■ INFORMATION SHOWN:
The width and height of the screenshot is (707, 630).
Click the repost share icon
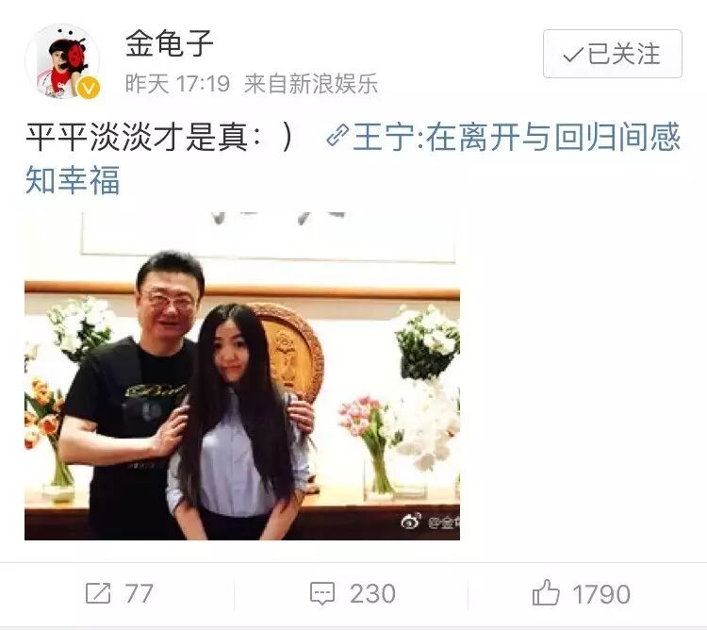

...

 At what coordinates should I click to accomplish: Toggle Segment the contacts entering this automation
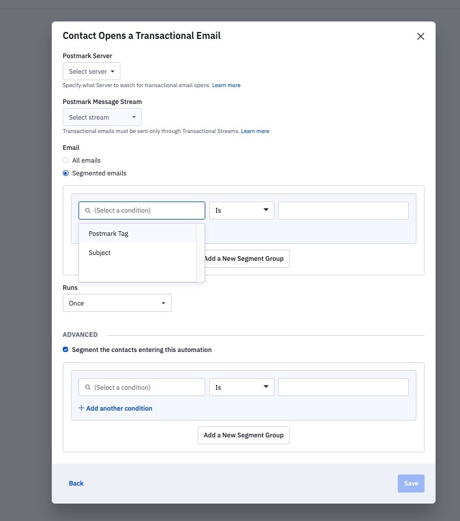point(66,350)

...

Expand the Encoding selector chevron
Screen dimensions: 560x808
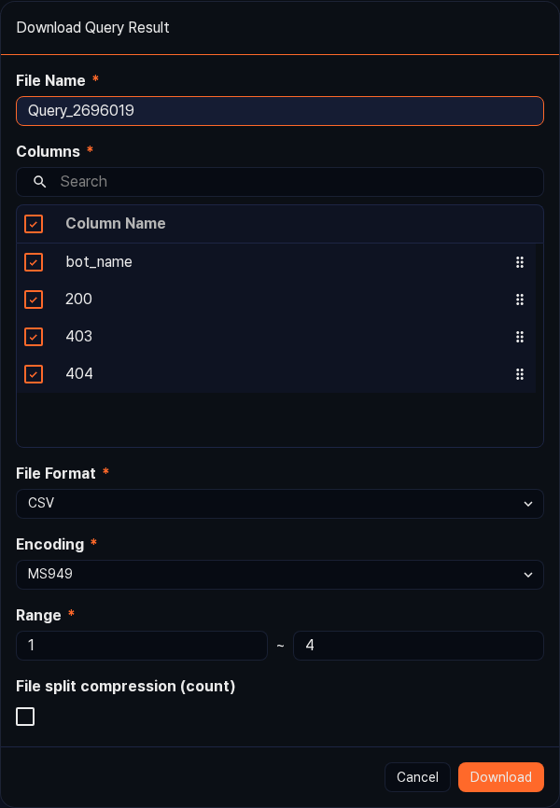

■ YOUR ASSIGNMENT:
Within the material above, transcribe exactly the lines that run from the line holding "Expand the Encoding selector chevron" through the line holding "Screen dimensions: 560x808".

■ FINISHED EXERCISE:
Expand the Encoding selector chevron
Screen dimensions: 560x808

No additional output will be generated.